New FOIA Law Contains Long Overdue Improvements


President Bush has signed into law the first legislation in more than a decade to strengthen the Freedom of Information Act. The Open Government Act of 2007, signed by Bush on New Years eve, contains several important changes and improvements to the Freedom of Information Act.


The new law establishes enforceable deadlines for agencies to process FOIA requests; extends FOIA's reach to certain records maintained by government contractors; establishes an ombudsman to resolve disputes; creates a FOIA tracking system; restores provisions for recovery of attorneys fees by FOIA litigants who successfully prevail in court, including cases where there is a voluntary or unilateral change in the government's position after filing of the lawsuit, so long as the FOIA requester's claim is not insubstantial; and requires that any award of attorneys fees be paid out of an agency's budget and not the Treasury Department's judgment fund.


Legislative improvements to FOIA were long overdue and the Open Government Act of 2007 is intended to speed up citizen access to government information. The Freedom of Information Act is an essential tool to assist whistleblowers, journalists, citizens and watchdog groups discover what their government is up to and provide outside oversight of government activities.


A copy of the Open Government Act of 2007 is linked here

Senate Passes S.274, A Whistleblower Protection Law for Federal Employees

 

Late last night, the U.S. Senate finally got the job done, unanimously passing S.274, the Federal Employee Protection of Disclosures Act. This law, along with its companion house legislation (H.R.985), if preserved in conference, would go a long way towards protecting every single federal whistleblower and federal government contractor from retaliation when they report illegal activity to their supervisor. This legislation will effectively overturn the terrible Supreme Court Decision in Garcetti v. Ceballos, which held that government employees are not protected by the First Amendment when they report concerns at work.
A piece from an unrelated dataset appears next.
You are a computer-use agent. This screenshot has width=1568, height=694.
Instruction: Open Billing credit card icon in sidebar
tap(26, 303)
More on this issue to come...

Below is the text of today's National Whistleblower Center Press release:

 

Washington, DC., December 18, 2007. Last evening the U.S. Senate, by unanimous consent, passed the Federal Employee Protection of Disclosures Act (S.274). This law enhances the protection for federal employee whistleblowers by expanding the scope of protected activity to cover complaints within an employees chain of command.

Passage of S.274 now sets the stage for a conference between the House and Senate to agree final legislative language. On March 14, 2007 the House enacted the Whistleblower Protection Enhancement Act (H.R. 985), which expanded the scope of whistleblower protections to national security related agencies, permitted employees to obtain jury trials in federal court, provided enhanced protections for federal contractors and protected employees who exposed misconduct to their managers.
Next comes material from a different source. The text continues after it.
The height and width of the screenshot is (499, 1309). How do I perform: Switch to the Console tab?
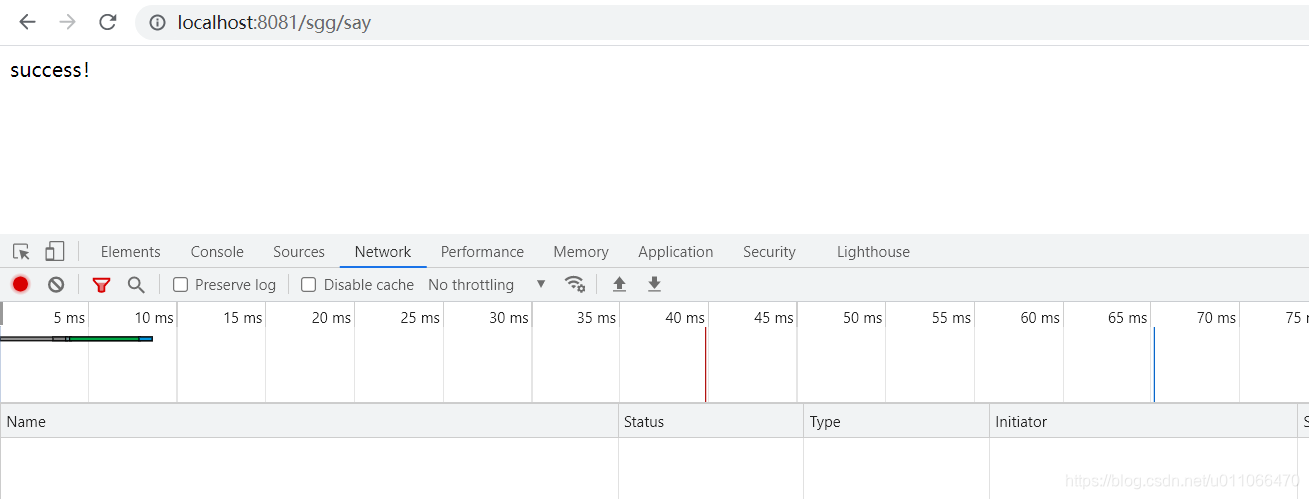217,252
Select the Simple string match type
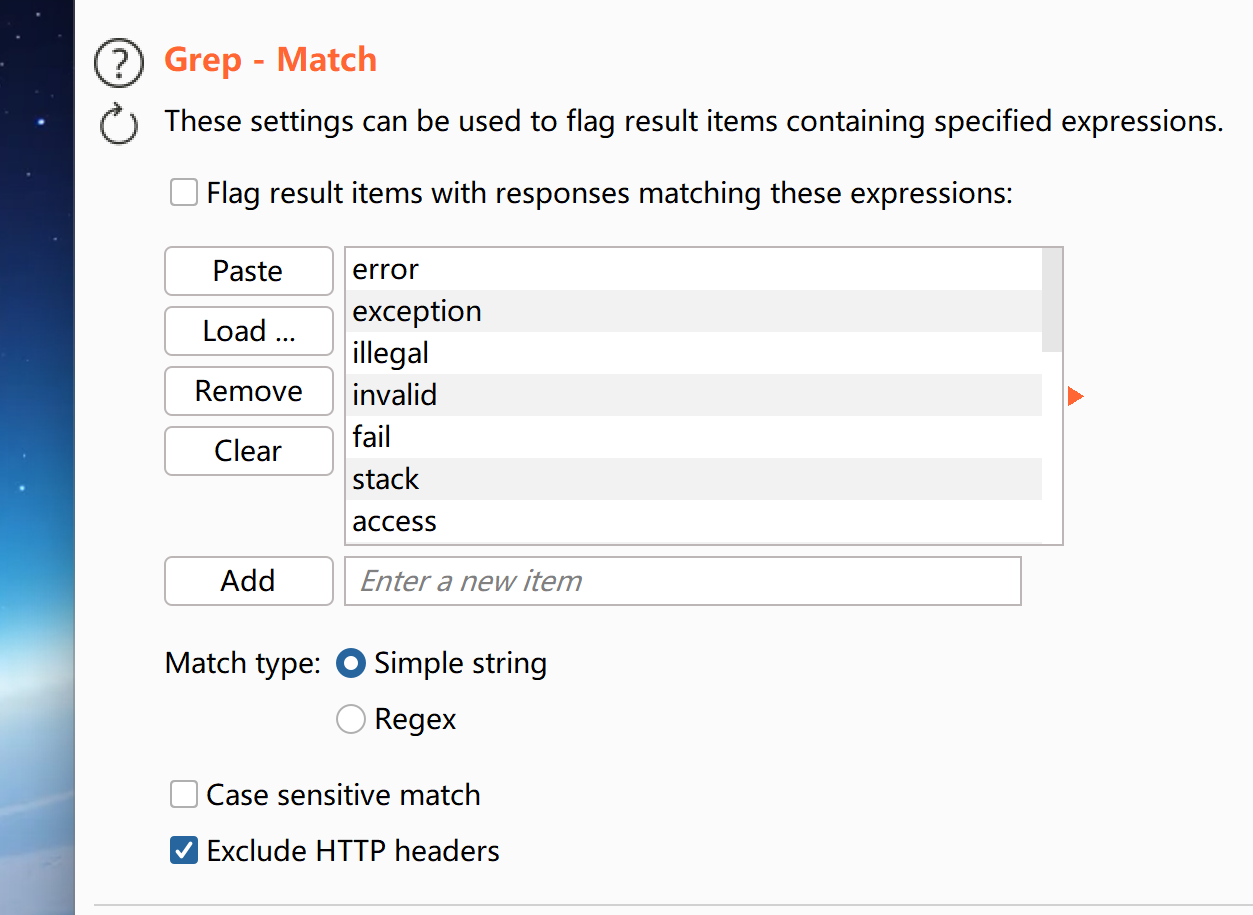1253x915 pixels. [x=351, y=663]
“The House and Senate whistleblower protections laws complement each other. They need to be melded together in conference and immediately enacted into law. Only by combining the best of both bills will federal employees obtain realistic protection. Until then, the taxpayers and citizens will remain the losers in this debate, as billions of dollars in waste remains unreported and government officials who violate the law and mislead the American people escape accountability,” said Stephen M. Kohn, the President of the National Whistleblower Center.

“The Senate Action now sets the stage for the final passage of what will be one of the most important laws enacted by this Congress,” added Kohn.

The House and Senate bills were strongly endorsed by a broad coalition of public groups, including the National Whistleblower Center, the Project on Government Oversight, the Government Accountability Project and Taxpayers Against Fraud, the No Fear Coalition, the Make it Safe Coalition, the Liberty Coalition, and the Bill of Rights Foundation, among numerous others.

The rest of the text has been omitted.